Un confus monument aux morts

L’exposition « Le bataillon des écrivains » propose donc un propos réducteur sur la présence des écrivains, dont elle fait un ensemble uniforme de soldats héroïques, dans une « Grande Guerre patriotique » qui a été, à en croire ces 35 pancartes, patriotique et rien d’autre : peu de place pour l’antisémitisme, les horreurs du front, les prisonniers de guerre, la répression des déserteurs, la censure, la propagande, etc. Peu de place également pour une histoire de la publication et de la réception de ces textes, de l’évolution de la position du parti sur la guerre et ses représentations et de l’élaboration du discours patriotique russe actuel dont « Le bataillon des écrivains » n’est en définitive qu’une énième répétition, qui plus est assez maladroite.

Très honnêtement, l’exposition donne en effet l’impression d’avoir été conçue et rédigée comme un projet de classe au collège : le flou des descriptions, les formules toutes faites, les rapprochements déplacés, et enfin l’absence évidente d’une relecture un tant soit peu attentive qui aurait permis d’éviter de grossières répétitions (en-tête de la deuxième pancarte) peuvent tout simplement suggérer un manque de temps et/ou un travail fait par des non spécialistes.

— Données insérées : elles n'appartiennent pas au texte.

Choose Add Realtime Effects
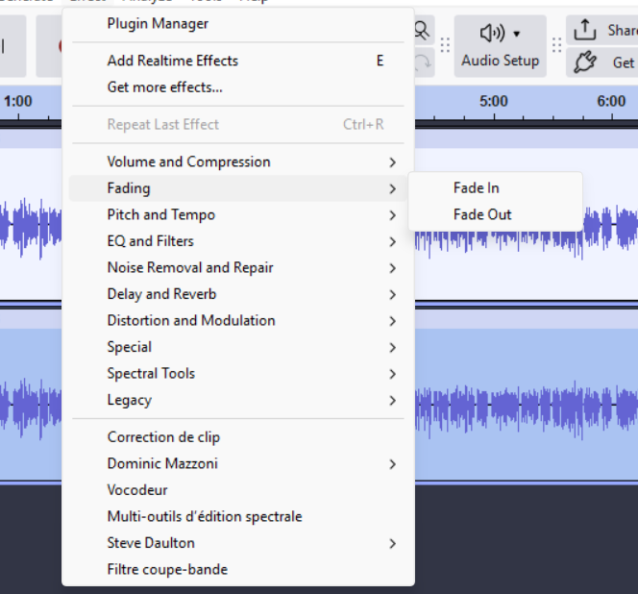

Mais, même dans ce cas, cela en dit long sur la vulgate russe de la « Grande Guerre patriotique ». Je me hasarderais presque à faire l’hypothèse, vu l’amateurisme de la présentation, que l’exposition n’a pas véritablement vocation à être lue, pas plus qu’elle ne fait lire les textes des écrivains qu’elle évoque : il s’agit simplement d’une variation rituelle, sur thème littéraire, de la grande liturgie nationaliste réactivée et instrumentalisée par le régime poutinien autour d’une Deuxième Guerre mondiale érigée en mythe fondateur. Peu importe au fond les bafouillements, les oublis et les fausses notes – du moment qu’on chante bien la gloire infaillible de la Patrie.

 

Sylvia Chassaing


Pour citer cet article:

Sylvia Chassaing, « Le Bataillon des écrivains », dans L'Exporateur. Carnet de visites, Apr 2020.